Viking knots and quantum vortices, the points in common.
The mathematical analysis identifies a decay-insensitive vortex structure resembling a pattern used by the Vikings.
This study focused on vortices (matter rotating around a specific center) in the Bose-Einstein condensate, a particular state of matter in which bosons (subatomic particles) are cooled to a fraction of a degree above absolute zero, starting to behave as a whole rather than as separate particles. The findings have implications for quantum computing, particle physics, and other fields. Researcher Toni Annala uses strings and swirls of water to explain the phenomenon. To do this, they carried out their studies on a structure that is conceptually similar to the Borromean rings, a pattern of three interconnected circles, used extensively in symbolism and as a coat of arms. A Viking symbol associated with Odin features three similarly interlocking triangles. If one of the circles or triangles is removed, the whole pattern dissolves because the remaining two are not directly connected. Each element then connects its two partners, stabilizing the structure as a whole.

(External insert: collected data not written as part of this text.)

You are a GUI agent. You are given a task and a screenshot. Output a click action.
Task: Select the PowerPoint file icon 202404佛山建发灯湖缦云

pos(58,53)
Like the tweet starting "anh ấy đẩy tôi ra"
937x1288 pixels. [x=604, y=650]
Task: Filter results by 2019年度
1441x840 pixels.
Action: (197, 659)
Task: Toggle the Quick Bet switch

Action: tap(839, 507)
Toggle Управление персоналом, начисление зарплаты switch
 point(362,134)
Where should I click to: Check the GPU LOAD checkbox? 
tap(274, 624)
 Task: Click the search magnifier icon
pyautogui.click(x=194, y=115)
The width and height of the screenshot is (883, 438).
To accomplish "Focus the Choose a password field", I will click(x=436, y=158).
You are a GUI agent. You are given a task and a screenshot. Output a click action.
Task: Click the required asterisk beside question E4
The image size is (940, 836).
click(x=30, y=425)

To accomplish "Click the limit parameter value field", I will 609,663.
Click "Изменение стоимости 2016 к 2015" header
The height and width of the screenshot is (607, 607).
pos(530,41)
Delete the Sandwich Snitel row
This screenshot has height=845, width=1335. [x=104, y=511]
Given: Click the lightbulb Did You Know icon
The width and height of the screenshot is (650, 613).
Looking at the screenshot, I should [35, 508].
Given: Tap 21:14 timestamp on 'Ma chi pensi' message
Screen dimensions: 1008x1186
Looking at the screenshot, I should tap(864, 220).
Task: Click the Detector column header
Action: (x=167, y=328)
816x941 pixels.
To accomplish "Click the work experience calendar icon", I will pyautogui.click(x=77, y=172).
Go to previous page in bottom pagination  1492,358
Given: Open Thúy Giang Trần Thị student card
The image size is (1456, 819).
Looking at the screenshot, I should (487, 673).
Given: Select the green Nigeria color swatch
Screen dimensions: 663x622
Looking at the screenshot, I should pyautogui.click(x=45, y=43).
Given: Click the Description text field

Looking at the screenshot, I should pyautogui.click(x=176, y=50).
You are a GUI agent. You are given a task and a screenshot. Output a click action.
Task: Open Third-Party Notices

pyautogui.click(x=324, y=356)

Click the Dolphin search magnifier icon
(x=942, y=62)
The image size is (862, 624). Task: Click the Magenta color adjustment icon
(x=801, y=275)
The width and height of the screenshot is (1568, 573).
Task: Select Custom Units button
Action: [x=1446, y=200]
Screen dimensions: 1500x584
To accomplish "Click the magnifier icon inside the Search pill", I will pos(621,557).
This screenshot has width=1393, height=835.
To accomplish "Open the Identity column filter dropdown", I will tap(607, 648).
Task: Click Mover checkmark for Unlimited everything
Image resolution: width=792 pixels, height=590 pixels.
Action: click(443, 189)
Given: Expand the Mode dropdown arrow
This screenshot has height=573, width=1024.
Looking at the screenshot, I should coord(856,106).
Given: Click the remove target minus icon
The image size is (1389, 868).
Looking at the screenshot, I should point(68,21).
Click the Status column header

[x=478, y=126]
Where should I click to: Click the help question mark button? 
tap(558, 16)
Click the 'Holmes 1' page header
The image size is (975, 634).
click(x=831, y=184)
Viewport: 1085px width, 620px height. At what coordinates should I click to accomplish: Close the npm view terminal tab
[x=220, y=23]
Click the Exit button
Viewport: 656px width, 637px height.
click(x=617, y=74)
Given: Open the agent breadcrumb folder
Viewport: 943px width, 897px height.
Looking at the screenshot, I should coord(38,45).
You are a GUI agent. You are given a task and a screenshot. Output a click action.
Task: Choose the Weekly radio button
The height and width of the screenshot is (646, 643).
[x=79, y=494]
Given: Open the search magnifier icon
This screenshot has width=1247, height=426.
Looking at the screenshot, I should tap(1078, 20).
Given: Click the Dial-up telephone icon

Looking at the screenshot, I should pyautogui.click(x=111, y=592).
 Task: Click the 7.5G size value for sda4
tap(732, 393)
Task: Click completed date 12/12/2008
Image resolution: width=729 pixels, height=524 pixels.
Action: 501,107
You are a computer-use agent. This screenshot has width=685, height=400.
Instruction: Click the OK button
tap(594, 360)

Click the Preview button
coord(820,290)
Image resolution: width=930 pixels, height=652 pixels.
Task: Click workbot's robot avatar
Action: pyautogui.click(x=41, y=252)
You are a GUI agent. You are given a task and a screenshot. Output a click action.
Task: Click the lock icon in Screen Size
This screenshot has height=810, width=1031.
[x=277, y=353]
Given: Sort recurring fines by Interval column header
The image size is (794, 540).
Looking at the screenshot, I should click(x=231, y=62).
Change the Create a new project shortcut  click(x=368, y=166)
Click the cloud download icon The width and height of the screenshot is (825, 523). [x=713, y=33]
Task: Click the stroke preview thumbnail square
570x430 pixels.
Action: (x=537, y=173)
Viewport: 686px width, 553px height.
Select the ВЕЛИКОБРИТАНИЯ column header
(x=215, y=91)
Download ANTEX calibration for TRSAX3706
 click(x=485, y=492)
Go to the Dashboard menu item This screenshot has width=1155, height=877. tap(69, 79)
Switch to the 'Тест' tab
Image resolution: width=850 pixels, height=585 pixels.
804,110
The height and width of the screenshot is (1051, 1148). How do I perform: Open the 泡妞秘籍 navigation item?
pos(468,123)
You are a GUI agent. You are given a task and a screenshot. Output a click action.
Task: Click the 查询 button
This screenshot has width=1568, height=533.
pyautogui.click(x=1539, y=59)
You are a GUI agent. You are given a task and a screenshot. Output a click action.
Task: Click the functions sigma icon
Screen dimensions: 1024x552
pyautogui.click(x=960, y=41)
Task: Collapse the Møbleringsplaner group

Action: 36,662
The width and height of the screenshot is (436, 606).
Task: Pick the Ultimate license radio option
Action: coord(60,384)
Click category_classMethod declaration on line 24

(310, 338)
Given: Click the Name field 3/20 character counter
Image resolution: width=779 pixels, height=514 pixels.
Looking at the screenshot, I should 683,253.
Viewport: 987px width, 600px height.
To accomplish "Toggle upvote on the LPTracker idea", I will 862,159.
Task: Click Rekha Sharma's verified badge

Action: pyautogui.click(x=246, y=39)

The mathematical analysis of this research shows that equally robust structures can exist between knotted or connected eddies. Such structures could be observed in some types of liquid crystal or condensed matter systems and could influence the behavior and development of such systems.
These findings could one day help make quantum computing more accurate. In topological quantum computing, logical operations would be performed by weaving different types of vortices around each other in various ways. In normal liquids nodes (every point where a wave system has no oscillation) melt, but in quantum fields there can be nodes with topological protection, as we are now discovering,” says Möttönen.